> WHAT TO DO:
Restate the data that follows exactly as it stands, beginning with the first line and ending with the line that contains "Task: Open the reply's 6 months ago timestamp".

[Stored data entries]
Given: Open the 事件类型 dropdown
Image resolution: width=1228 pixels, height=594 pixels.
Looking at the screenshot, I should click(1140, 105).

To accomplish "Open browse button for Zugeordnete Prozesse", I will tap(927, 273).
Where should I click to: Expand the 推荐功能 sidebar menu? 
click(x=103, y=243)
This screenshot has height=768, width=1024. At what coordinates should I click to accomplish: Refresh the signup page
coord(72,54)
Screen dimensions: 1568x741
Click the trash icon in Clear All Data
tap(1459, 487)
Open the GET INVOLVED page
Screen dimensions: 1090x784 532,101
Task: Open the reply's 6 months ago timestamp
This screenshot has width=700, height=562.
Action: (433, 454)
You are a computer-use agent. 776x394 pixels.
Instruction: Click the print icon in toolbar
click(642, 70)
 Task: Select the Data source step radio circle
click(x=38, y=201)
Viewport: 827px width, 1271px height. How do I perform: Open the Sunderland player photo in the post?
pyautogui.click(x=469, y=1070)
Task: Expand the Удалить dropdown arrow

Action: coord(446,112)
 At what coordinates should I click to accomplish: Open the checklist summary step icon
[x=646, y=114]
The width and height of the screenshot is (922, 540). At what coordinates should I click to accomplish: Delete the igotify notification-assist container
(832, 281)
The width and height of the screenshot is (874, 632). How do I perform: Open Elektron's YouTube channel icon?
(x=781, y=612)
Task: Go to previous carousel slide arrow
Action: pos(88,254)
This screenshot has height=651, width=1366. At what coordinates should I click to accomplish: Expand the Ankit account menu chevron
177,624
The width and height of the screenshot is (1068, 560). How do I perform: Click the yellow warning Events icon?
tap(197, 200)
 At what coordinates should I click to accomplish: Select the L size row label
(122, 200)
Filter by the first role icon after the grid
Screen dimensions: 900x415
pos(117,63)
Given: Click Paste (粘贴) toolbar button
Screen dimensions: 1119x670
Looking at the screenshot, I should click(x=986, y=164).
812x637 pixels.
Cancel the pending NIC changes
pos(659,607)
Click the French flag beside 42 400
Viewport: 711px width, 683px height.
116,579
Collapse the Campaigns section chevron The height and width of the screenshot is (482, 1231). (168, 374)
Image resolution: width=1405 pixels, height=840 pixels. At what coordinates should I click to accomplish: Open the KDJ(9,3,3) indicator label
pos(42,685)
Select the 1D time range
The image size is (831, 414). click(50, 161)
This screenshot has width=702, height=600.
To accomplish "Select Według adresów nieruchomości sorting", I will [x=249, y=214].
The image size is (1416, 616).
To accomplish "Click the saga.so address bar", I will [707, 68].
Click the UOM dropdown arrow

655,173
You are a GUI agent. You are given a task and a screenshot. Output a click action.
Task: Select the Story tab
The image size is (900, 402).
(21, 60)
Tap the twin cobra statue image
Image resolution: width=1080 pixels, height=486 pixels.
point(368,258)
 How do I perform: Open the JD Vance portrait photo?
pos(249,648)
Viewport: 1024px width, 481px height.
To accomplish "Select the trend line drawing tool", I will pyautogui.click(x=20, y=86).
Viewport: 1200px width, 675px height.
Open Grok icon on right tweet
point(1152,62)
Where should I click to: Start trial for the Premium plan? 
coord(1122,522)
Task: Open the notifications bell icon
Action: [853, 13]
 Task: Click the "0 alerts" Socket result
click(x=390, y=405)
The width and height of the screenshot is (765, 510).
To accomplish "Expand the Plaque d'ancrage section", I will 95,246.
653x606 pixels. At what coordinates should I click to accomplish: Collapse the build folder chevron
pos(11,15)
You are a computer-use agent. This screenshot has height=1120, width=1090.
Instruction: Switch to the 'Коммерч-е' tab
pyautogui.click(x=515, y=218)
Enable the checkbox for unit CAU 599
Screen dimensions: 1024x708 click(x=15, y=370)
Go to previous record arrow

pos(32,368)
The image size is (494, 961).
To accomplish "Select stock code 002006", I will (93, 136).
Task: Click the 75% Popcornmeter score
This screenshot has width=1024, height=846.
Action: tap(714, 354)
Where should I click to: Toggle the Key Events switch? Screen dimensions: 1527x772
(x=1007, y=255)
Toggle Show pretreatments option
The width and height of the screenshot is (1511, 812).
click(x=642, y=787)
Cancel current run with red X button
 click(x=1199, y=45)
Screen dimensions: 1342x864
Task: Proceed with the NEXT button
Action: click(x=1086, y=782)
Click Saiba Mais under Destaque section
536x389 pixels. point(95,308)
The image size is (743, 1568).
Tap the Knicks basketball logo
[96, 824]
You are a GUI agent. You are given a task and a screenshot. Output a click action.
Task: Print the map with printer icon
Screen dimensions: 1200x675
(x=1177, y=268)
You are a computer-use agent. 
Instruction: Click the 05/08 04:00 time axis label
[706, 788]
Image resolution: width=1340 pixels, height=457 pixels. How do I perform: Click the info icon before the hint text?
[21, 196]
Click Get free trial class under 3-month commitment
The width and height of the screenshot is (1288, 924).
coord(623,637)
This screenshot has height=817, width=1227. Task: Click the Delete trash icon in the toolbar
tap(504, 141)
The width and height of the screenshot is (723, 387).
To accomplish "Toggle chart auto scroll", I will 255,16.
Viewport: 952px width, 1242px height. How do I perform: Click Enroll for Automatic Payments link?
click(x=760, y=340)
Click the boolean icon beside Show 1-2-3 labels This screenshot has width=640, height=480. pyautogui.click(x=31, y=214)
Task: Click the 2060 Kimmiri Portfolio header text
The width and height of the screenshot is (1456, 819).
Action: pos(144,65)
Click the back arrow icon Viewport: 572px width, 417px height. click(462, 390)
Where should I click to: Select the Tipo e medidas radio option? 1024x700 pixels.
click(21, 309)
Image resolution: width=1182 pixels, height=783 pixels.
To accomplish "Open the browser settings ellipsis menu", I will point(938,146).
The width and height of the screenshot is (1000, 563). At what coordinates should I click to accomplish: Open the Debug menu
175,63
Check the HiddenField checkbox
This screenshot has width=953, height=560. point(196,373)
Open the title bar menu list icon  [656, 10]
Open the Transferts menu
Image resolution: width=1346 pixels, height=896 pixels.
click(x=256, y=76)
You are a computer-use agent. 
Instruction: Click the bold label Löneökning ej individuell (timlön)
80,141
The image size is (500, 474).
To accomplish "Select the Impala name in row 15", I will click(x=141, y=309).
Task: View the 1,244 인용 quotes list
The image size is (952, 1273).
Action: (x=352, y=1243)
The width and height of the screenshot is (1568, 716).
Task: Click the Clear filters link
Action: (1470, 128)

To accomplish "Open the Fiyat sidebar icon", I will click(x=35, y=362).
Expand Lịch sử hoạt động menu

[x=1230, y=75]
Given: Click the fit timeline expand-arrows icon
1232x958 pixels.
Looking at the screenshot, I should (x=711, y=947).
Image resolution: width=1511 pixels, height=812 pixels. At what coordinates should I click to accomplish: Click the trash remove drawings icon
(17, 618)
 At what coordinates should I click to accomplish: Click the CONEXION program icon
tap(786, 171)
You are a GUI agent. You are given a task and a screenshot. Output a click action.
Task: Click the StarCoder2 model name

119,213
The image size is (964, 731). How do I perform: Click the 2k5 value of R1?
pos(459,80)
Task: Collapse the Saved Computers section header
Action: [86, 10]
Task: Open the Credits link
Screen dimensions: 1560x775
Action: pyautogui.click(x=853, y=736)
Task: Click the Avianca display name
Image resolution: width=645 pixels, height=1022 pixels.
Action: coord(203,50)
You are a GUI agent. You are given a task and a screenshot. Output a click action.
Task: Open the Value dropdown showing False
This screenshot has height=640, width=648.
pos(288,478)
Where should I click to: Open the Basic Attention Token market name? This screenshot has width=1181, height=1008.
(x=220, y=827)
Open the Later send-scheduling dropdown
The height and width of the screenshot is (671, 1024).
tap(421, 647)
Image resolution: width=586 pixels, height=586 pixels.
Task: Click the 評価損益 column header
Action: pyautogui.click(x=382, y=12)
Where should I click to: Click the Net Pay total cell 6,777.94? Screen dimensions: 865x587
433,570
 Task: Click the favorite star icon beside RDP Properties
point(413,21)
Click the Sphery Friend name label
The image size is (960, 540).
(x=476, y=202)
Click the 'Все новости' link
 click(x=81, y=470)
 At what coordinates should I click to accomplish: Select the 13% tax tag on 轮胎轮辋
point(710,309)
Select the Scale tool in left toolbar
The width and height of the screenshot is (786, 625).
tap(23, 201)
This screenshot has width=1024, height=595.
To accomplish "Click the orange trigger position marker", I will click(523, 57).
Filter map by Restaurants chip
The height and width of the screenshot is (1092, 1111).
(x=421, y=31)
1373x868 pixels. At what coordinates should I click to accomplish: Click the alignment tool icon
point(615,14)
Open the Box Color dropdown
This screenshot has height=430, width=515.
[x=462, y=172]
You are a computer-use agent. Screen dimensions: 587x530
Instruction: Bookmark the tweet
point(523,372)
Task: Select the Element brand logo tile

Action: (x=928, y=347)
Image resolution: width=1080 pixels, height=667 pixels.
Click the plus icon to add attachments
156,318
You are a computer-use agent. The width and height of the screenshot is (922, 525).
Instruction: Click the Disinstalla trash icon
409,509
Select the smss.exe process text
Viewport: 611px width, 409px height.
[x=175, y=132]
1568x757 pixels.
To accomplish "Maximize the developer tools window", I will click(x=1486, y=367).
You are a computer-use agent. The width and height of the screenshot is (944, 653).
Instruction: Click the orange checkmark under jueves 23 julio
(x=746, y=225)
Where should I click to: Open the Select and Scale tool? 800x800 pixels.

> TASK ANSWER:
Given: Open the 事件类型 dropdown
Image resolution: width=1228 pixels, height=594 pixels.
Looking at the screenshot, I should click(1140, 105).

To accomplish "Open browse button for Zugeordnete Prozesse", I will tap(927, 273).
Where should I click to: Expand the 推荐功能 sidebar menu? 
click(x=103, y=243)
This screenshot has height=768, width=1024. At what coordinates should I click to accomplish: Refresh the signup page
coord(72,54)
Screen dimensions: 1568x741
Click the trash icon in Clear All Data
tap(1459, 487)
Open the GET INVOLVED page
Screen dimensions: 1090x784 532,101
Task: Open the reply's 6 months ago timestamp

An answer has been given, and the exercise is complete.